### Task details
Reproduction of part of the material below, pictures omitted: copy exactly, and only, the lines starting with the one with "Screen dimensions: 889x451" and going on through the one with "The image size is (572, 380).".

(Data for analysis Opens)

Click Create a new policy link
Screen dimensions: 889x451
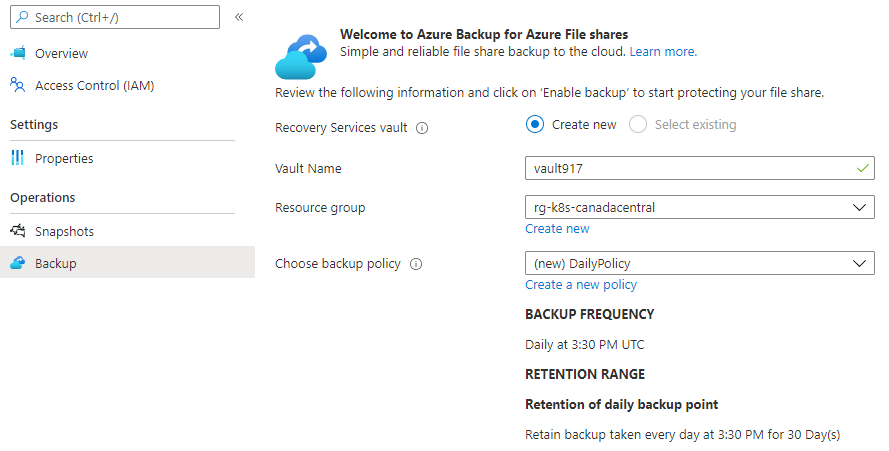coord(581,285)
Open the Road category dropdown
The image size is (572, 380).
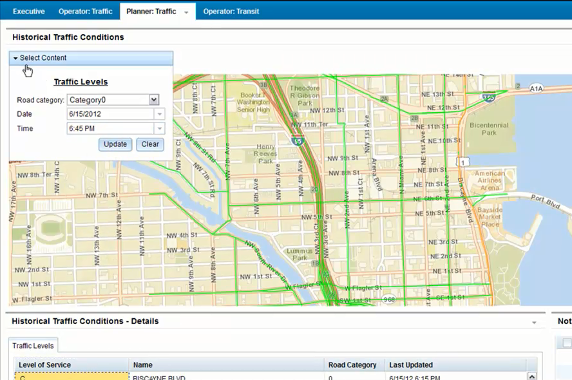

(Data for analysis Closes)
(Data for analysis Opens)

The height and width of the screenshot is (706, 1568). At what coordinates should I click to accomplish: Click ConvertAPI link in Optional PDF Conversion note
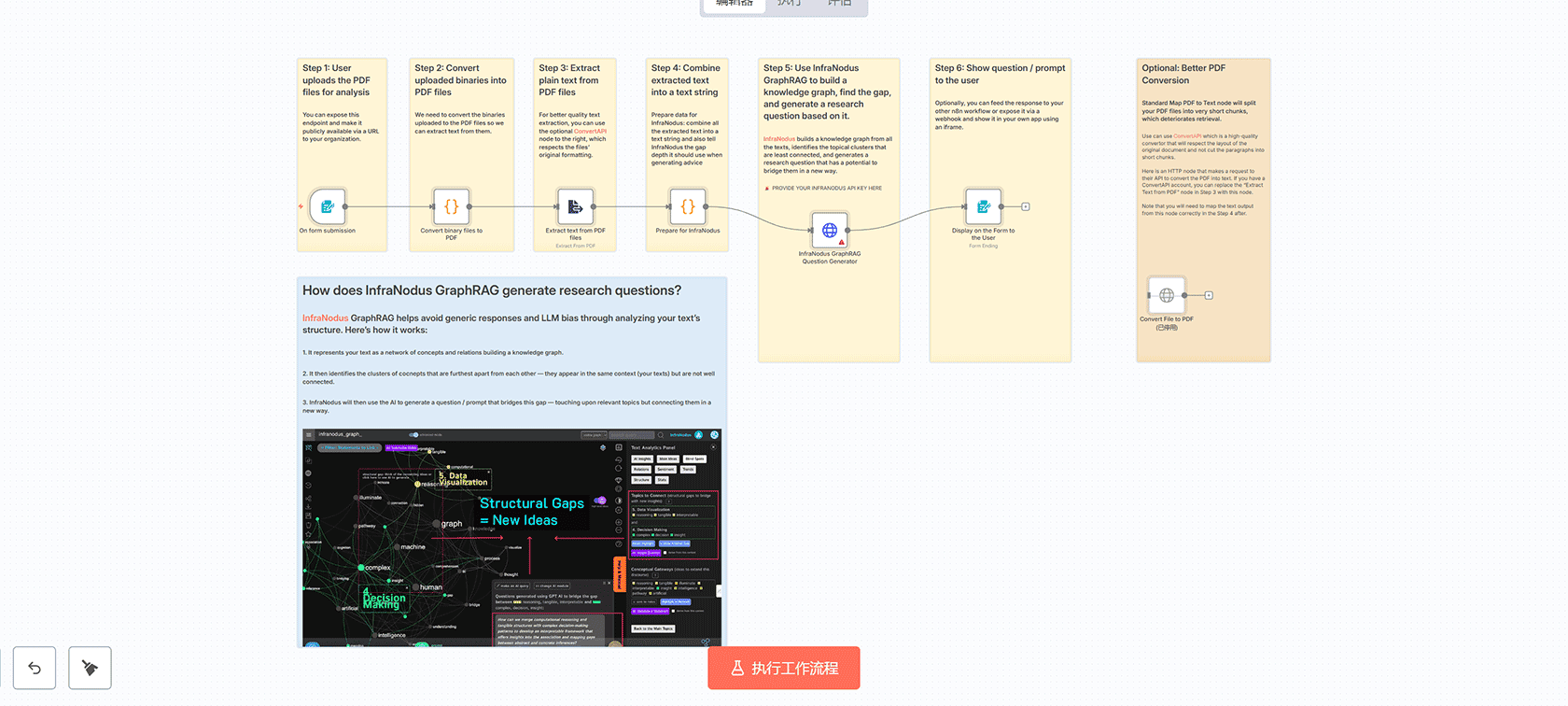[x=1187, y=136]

(Data for analysis Closes)

### Expected answer
Screen dimensions: 889x451
coord(581,285)
Open the Road category dropdown
The image size is (572, 380).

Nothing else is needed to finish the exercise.